Document Detail

Elevated Serum Levels of Soluble Axl in Acute Coronary Syndrome.
MedLine Citation:
PMID:  25474223     Owner:  NLM     Status:  Publisher    
BACKGROUND:: Morbidities related to atherosclerosis, such as acute coronary syndrome (ACS), remain the leading cause of mortality. Axl is a receptor tyrosine kinase that is expressed in mammalian vascular and immune cells. Axl signaling is involved in the regulation of the inflammatory response. A considerable amount of evidence indicates that inflammation is responsible for the development of atherosclerosis in patients with ACS.
METHODS:: To assess the relation of Axl and ACS, we recruited 64 patients with coronary heart disease: 34 with ACS, 30 with stable coronary heart disease, and 24 apparently healthy controls. Serum concentrations of soluble Axl (sAxl) were quantified by enzyme-linked immunosorbent assay. High-sensitivity C-reactive protein, tumor necrosis factor alpha, troponin I, and other routine biochemical markers were also measured.

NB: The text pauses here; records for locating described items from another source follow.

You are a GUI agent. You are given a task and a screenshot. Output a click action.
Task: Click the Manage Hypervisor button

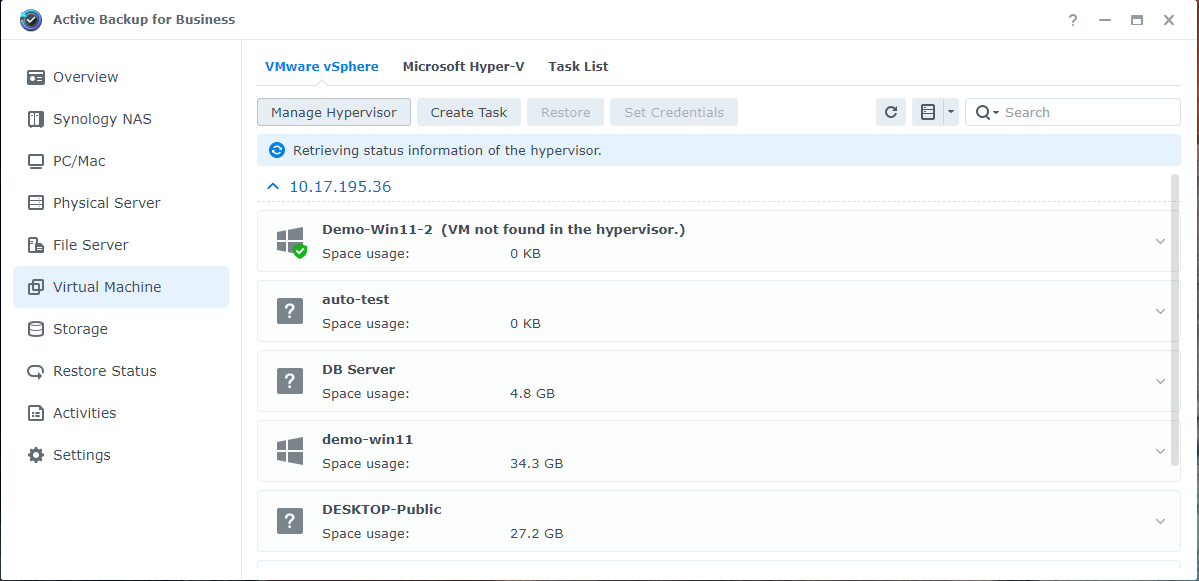(333, 112)
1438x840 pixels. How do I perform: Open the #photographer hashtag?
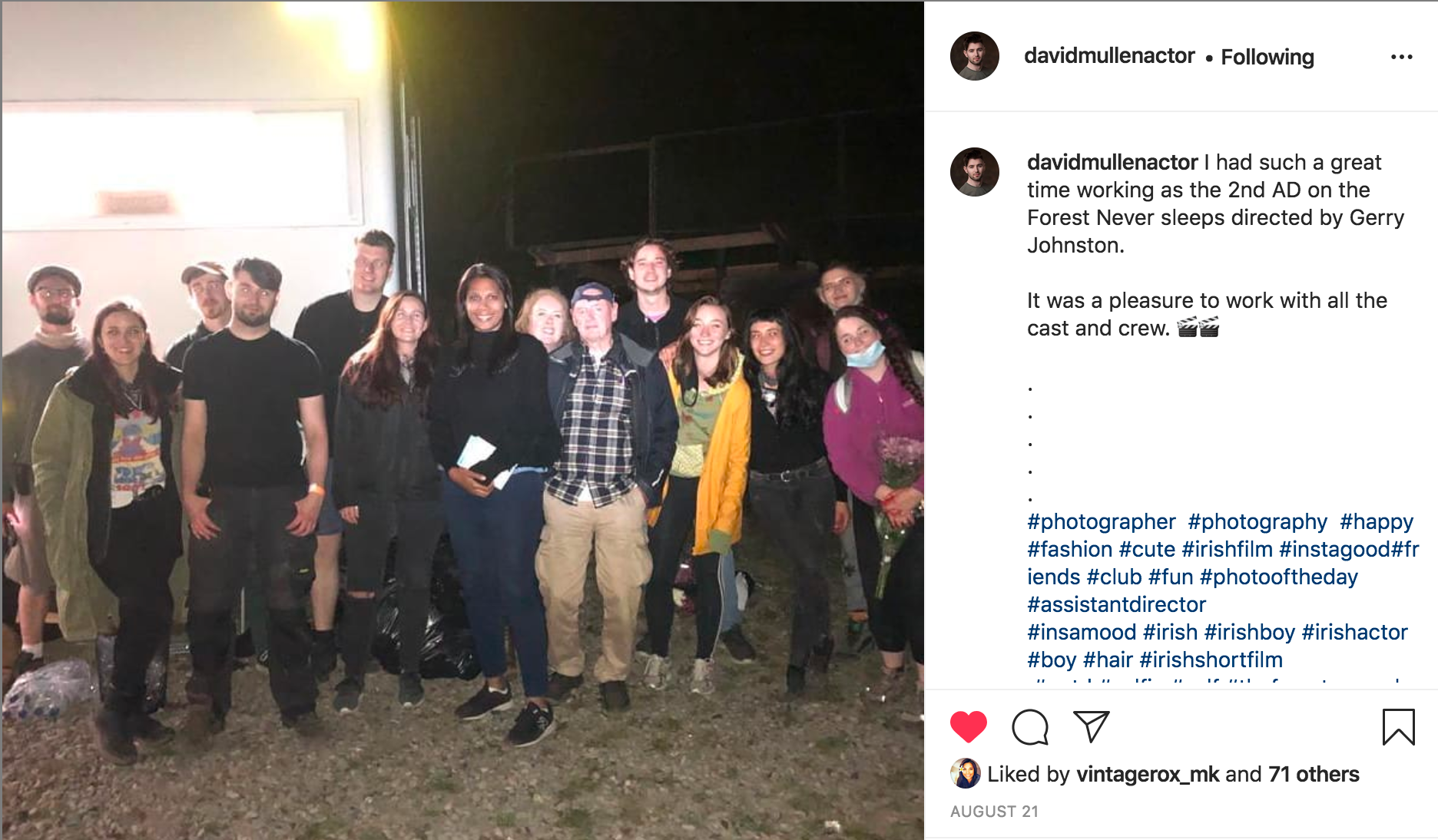point(1102,521)
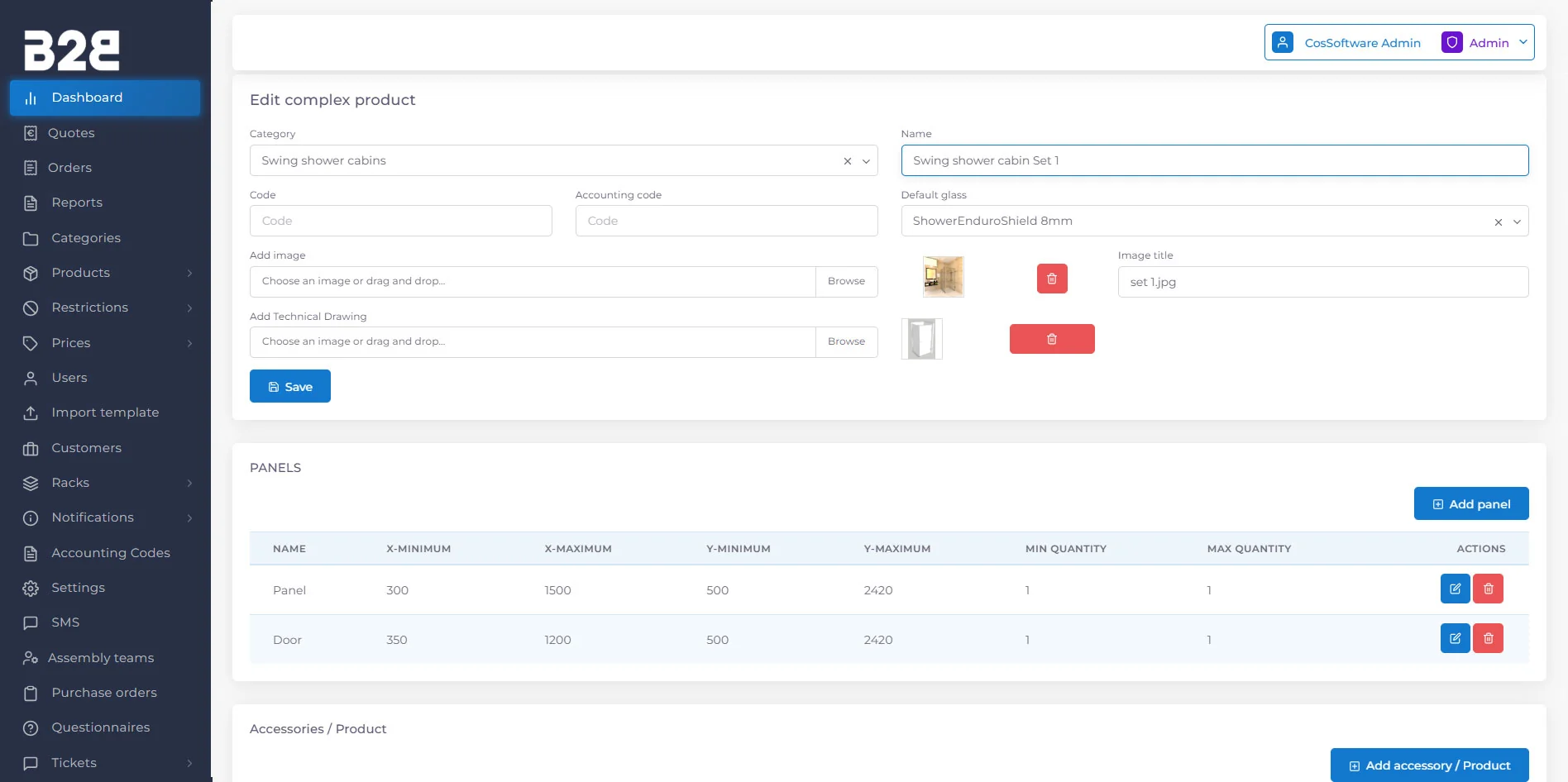Expand the Racks sidebar submenu
1568x782 pixels.
[189, 483]
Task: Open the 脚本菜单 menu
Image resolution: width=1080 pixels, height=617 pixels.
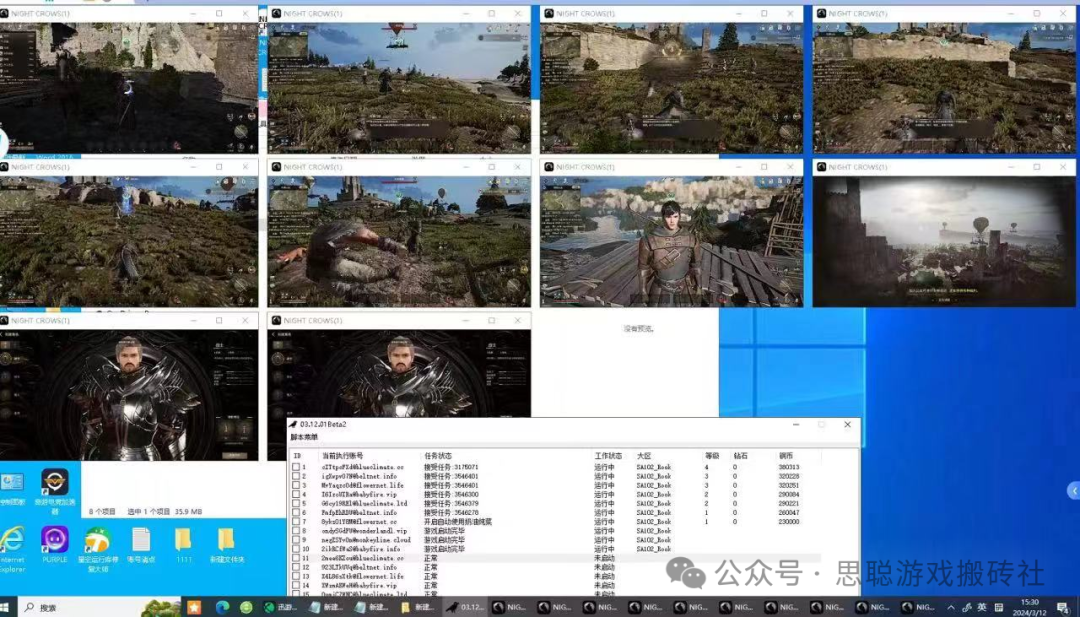Action: click(304, 438)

RESULTS:: The levels of sAxl were significantly higher in patients with ACS than in the controls (P = 0.005). Furthermore, correlation analysis indicated that sAxl was significantly associated with serum levels of high-sensitivity C-reactive protein (r = 0.283, P = 0.008), tumor necrosis factor alpha (r = 0.565, P < 0.001), and troponin I (r = 0.264, P = 0.013). Logistic regression analysis (odds ratio = 1.038, 95% confidence interval, 1.008-1.069, P = 0.012) indicated a significant association between sAxl and ACS.
CONCLUSIONS:: Serum levels of sAxl correlate to inflammatory biochemical markers. These findings demonstrate for the first time that sAxl does have a role in ACS, presumably connected to the inflammation.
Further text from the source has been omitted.